__Task__. Set down, exactly and with nothing added, the lines running from the one that holds "Viewport: 731px width, 407px" to the final line of the records. Pictures stay out of the copy.

__The data__.
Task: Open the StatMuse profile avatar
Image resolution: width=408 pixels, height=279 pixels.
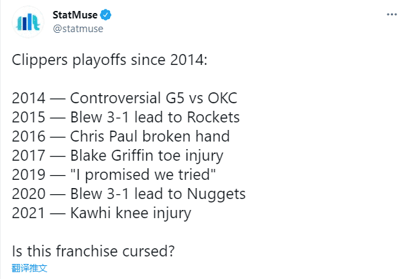Action: coord(28,22)
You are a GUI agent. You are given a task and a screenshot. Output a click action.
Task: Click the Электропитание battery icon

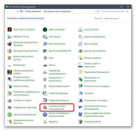coord(80,122)
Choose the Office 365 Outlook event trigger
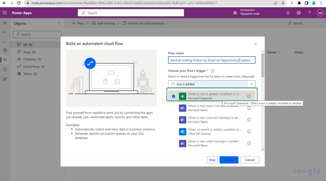 tap(213, 132)
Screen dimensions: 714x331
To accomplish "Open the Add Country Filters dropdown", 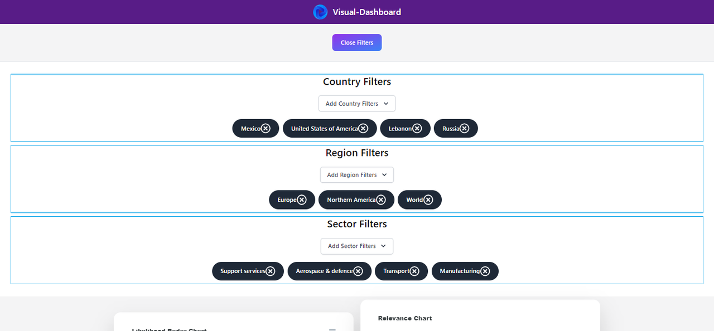I will [x=357, y=104].
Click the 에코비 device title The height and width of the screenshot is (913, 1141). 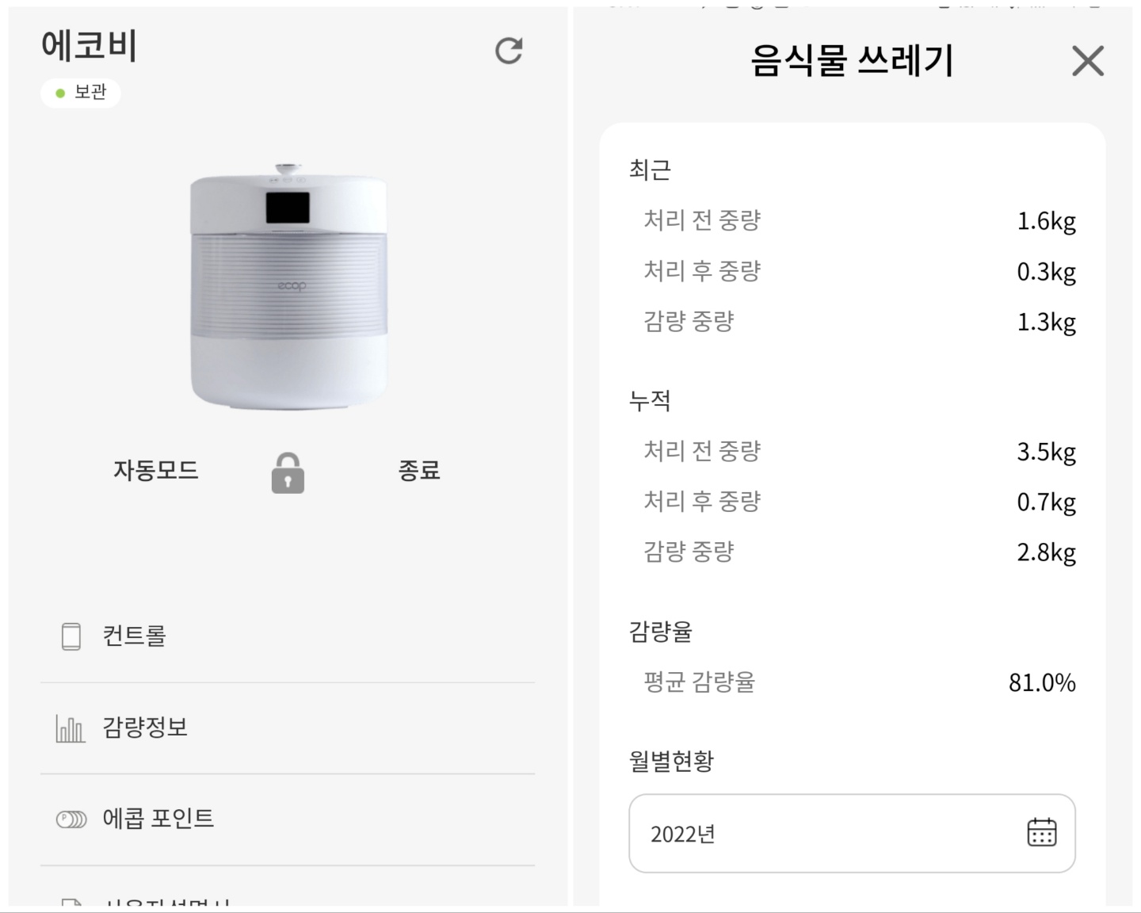pos(90,46)
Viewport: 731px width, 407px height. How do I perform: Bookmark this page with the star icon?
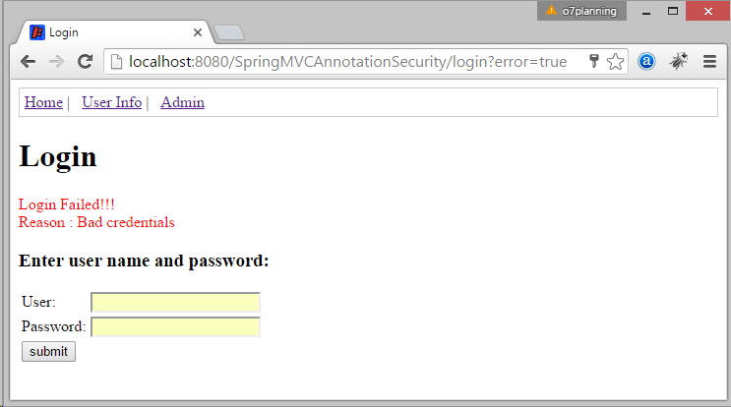pos(615,62)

__Result__.
Viewport: 731px width, 407px height. How do I perform: Bookmark this page with the star icon?
pos(615,62)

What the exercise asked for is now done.